Synthesis and degradation of ribosomal RNA in regenerating liver.

A simple double-isotope method is described which permits precise determination of both synthetic and degradative rates of liver cell constituents during the course of regeneration after partial hepatectomy. By employing animals which have previously received both tritiated thymidine and an appropriate 14C-labeled precursor it is possible to obtain precise turnover data in individual animals by comparing the concentration and the total isotope content of the 14C-labeled component in the initially excised and regenerating portions of liver. The presence of a 3H marker in the liver DNA makes it possible in addition to calculate the exact size of the initial liver remnant and hence to interpret the observed 14C turnover data in terms of specific rates of synthesis and degradation. As an illustration of its usefulness this method has been employed to study changes in cell proliferation rate after partial hepatectomy, and to determine the day-to-day rates of synthesis and degradation of ribosomal RNA, the major component of rat liver RNA. It is shown that during the first 24 h after a 70% hepatectomy ribosomal RNA synthesis undergoes a nearly fourfold stimulation to a rate of approximately 53% per unit mass per day.

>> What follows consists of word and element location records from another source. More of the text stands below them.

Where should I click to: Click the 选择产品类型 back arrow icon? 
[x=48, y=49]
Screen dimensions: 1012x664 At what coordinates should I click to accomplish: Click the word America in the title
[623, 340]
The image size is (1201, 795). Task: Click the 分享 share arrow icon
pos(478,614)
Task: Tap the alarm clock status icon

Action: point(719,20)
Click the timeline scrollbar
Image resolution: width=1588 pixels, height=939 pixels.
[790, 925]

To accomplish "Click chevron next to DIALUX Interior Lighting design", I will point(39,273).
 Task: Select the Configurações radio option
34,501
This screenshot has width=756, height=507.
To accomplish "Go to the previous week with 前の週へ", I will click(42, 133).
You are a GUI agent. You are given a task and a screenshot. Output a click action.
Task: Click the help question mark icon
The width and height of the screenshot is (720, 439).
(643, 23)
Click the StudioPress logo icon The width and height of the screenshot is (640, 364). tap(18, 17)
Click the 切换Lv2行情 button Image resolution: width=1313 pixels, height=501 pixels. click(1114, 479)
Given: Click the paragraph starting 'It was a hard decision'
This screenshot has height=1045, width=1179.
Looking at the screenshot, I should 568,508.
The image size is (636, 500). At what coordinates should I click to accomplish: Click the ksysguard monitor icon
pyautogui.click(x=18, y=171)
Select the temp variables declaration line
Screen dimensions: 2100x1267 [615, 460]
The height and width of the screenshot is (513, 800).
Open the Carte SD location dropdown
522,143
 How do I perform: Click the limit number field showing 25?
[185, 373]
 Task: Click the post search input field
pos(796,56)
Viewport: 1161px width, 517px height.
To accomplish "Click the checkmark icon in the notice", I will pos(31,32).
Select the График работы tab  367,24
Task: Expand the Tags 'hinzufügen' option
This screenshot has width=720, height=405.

This accelerated rate of synthesis is sustained for an additional 2 days and is accompanied by exponential DNA synthesis until the hepatic remnant has more than tripled its initial DNA and ribosomal RNA content to attain values identical to those in the initial intact liver; the rates of DNA and RNA synthesis then fall abruptly. In striking contrast to the marked fluctuations in its rate of synthesis, ribosomal RNA continues to be degraded throughout the course of regeneration at a constant rate of 12% per day, a rate virtually identical to that observed in normal liver. The approach described here permits the accurate determination of turnover rates over intervals considerably shorter than even one half-life, and should be applicable to the study of the specific rates of synthesis and degradation of other cell components as well.